# Historique réseau Wifi



## vavavoum94 (9 Février 2012)

Bonjour
J'aurais voulu savoir s'il était possible de connaitre l'historique de l'état de son réseau.
En effet ce soir, je voulais pour la première fois paramétrer mon réseau wifi (je suis connecté depuis des années en réseau éthernet, mais l'arrivée d'un ipad change la donne  ) et en entrant dans le paramétrage de mon modem (NeufBox), je m'aperçois que le WiFi est paramétré... Alors qu'initialement je l'avais désactivé.
Peut-on savoir s'il est paramétré depuis longtemps ? Est-ce que le fait de booter systématiquement le modem via l'interrupteur de ma double prise pourrait changer le paramétrage du dit modem ? Action à distance de Neuf (enfin... sfr à présent !) ?
Merci pour votre réponse
Cdlt


----------



## Oizo (9 Février 2012)

Sfr a fait des mises à jour de Firmware sur sa box et il est possible que le wifi se soit réactivé à ce moment (j'avais perdu quelques réglages lors d'une màj). Tu devais le voir par le voyant "Wifi" allumé sur ta box. Mais impossible de savoir depuis combien de temps...


----------

- VOTRE TRAVAIL
#1 Répondez aux questions suivantes à partir du texte sur l'historique du réseau Wifi.
(a) Quel modem l'auteur du premier message utilise-t-il ?
(b) Quel appareil a amené l'auteur du premier message à vouloir paramétrer son réseau wifi ?
(c) D'après la réponse d'Oizo, qu'a fait Sfr sur sa box ?
#2 Recopiez à l'identique le passage du texte sur l'historique du réseau Wifi allant de « ## vavavoum94 (9 » jusqu'à « je l'avais désactivé. ».

Lignes de données de pointage
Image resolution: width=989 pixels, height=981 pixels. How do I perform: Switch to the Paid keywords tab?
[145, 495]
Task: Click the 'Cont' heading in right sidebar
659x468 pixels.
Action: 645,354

--

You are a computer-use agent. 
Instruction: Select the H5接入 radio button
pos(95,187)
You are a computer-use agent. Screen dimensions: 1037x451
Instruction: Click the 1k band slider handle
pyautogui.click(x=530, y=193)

- RÉPONSES
#1
(a) Une NeufBox.
(b) Un iPad.
(c) Des mises à jour de firmware.

#2
## vavavoum94 (9 Février 2012)

Bonjour
J'aurais voulu savoir s'il était possible de connaitre l'historique de l'état de son réseau.
En effet ce soir, je voulais pour la première fois paramétrer mon réseau wifi (je suis connecté depuis des années en réseau éthernet, mais l'arrivée d'un ipad change la donne  ) et en entrant dans le paramétrage de mon modem (NeufBox), je m'aperçois que le WiFi est paramétré... Alors qu'initialement je l'avais désactivé.